[选段]:
==================================================

树专题1 - leetcode101. Symmetric Tree/104. Maximum Depth of Binary Tree - Easy

101. Symmetric Tree

题目描述

判断是否是镜像二叉树（对称）

例子

思想
（递归）
定义一辅助函数，输入为left和right，判断是否相等。
（迭代）
定义两个栈，层次遍历时判断，并分别从左向右和从右向左存储。

解法1
递归

# Definition for a binary tree node.
# class TreeNode(object):
#     def __init__(self, x):
#         self.val = x
#         self.left = None
#         self.right = None

class Solution(object):
    def isSymmetric(self, root):
        """
        :type root: TreeNode
        :rtype: bool
        """
        if not root:
            return True
        return self.helper(root.left, root.right)
    
    def helper(self, left, right):
        if not left and not right:
            return True
        if not left or not right or left.val != right.val:
            return False
        return self.helper(left.left, right.right) and self.helper(left.right, right.left)

解法2
迭代

# Definition for a binary tree node.
# class TreeNode(object):
#     def __init__(self, x):
#         self.val = x
#         self.left = None
#         self.right = None

class Solution(object):
    def isSymmetric(self, root):
        """
        :type root: TreeNode
        :rtype: bool
        """
        if not root or not root.left and not root.right:
            return True
        if not root.left or not root.right:
            return False
        
        queue1, queue2 = [root.left], [root.right]
        while queue1 and queue2:
            node1 = queue1.pop(0)
            node2 = queue2.pop(0)

==================================================

[给出的记录]:
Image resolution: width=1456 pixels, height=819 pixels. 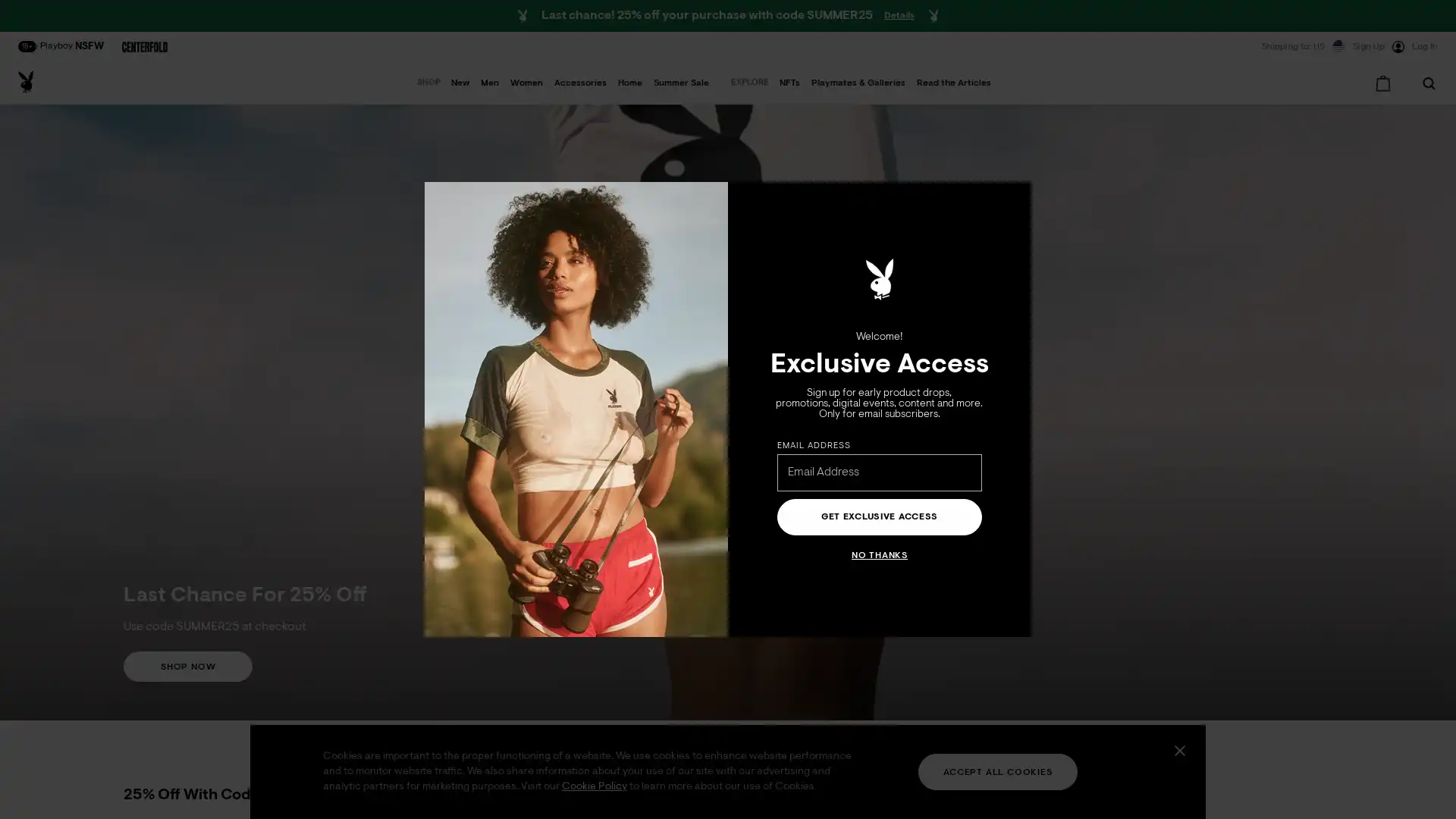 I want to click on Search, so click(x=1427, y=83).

==================================================

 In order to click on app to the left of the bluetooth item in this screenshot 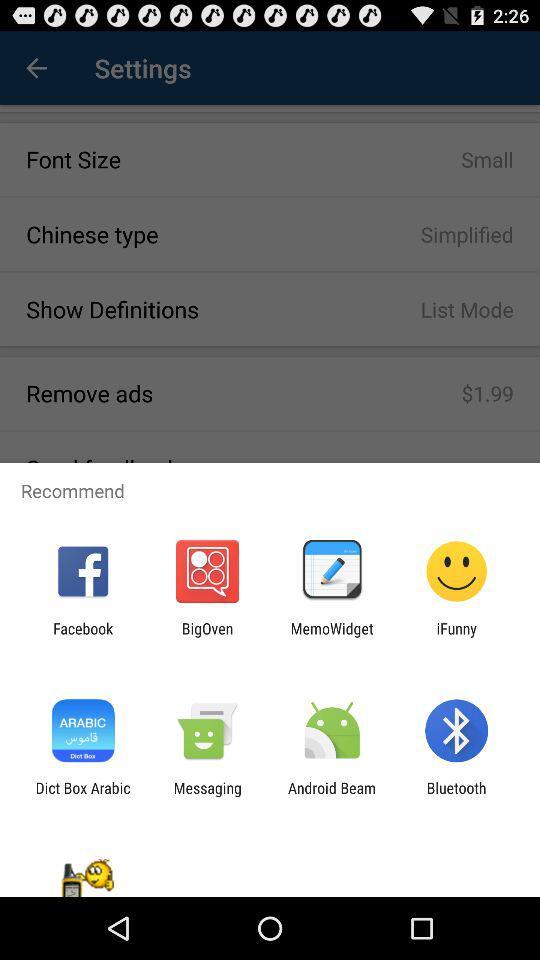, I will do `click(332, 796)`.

==================================================

把那篇对称二叉树题解从头到尾一字不差地打出来。 这些记录跟那篇对称二叉树题解没有任何关系。

树专题1 - leetcode101. Symmetric Tree/104. Maximum Depth of Binary Tree - Easy

101. Symmetric Tree

题目描述

判断是否是镜像二叉树（对称）

例子

思想
（递归）
定义一辅助函数，输入为left和right，判断是否相等。
（迭代）
定义两个栈，层次遍历时判断，并分别从左向右和从右向左存储。

解法1
递归

# Definition for a binary tree node.
# class TreeNode(object):
#     def __init__(self, x):
#         self.val = x
#         self.left = None
#         self.right = None

class Solution(object):
    def isSymmetric(self, root):
        """
        :type root: TreeNode
        :rtype: bool
        """
        if not root:
            return True
        return self.helper(root.left, root.right)
    
    def helper(self, left, right):
        if not left and not right:
            return True
        if not left or not right or left.val != right.val:
            return False
        return self.helper(left.left, right.right) and self.helper(left.right, right.left)

解法2
迭代

# Definition for a binary tree node.
# class TreeNode(object):
#     def __init__(self, x):
#         self.val = x
#         self.left = None
#         self.right = None

class Solution(object):
    def isSymmetric(self, root):
        """
        :type root: TreeNode
        :rtype: bool
        """
        if not root or not root.left and not root.right:
            return True
        if not root.left or not root.right:
            return False
        
        queue1, queue2 = [root.left], [root.right]
        while queue1 and queue2:
            node1 = queue1.pop(0)
            node2 = queue2.pop(0)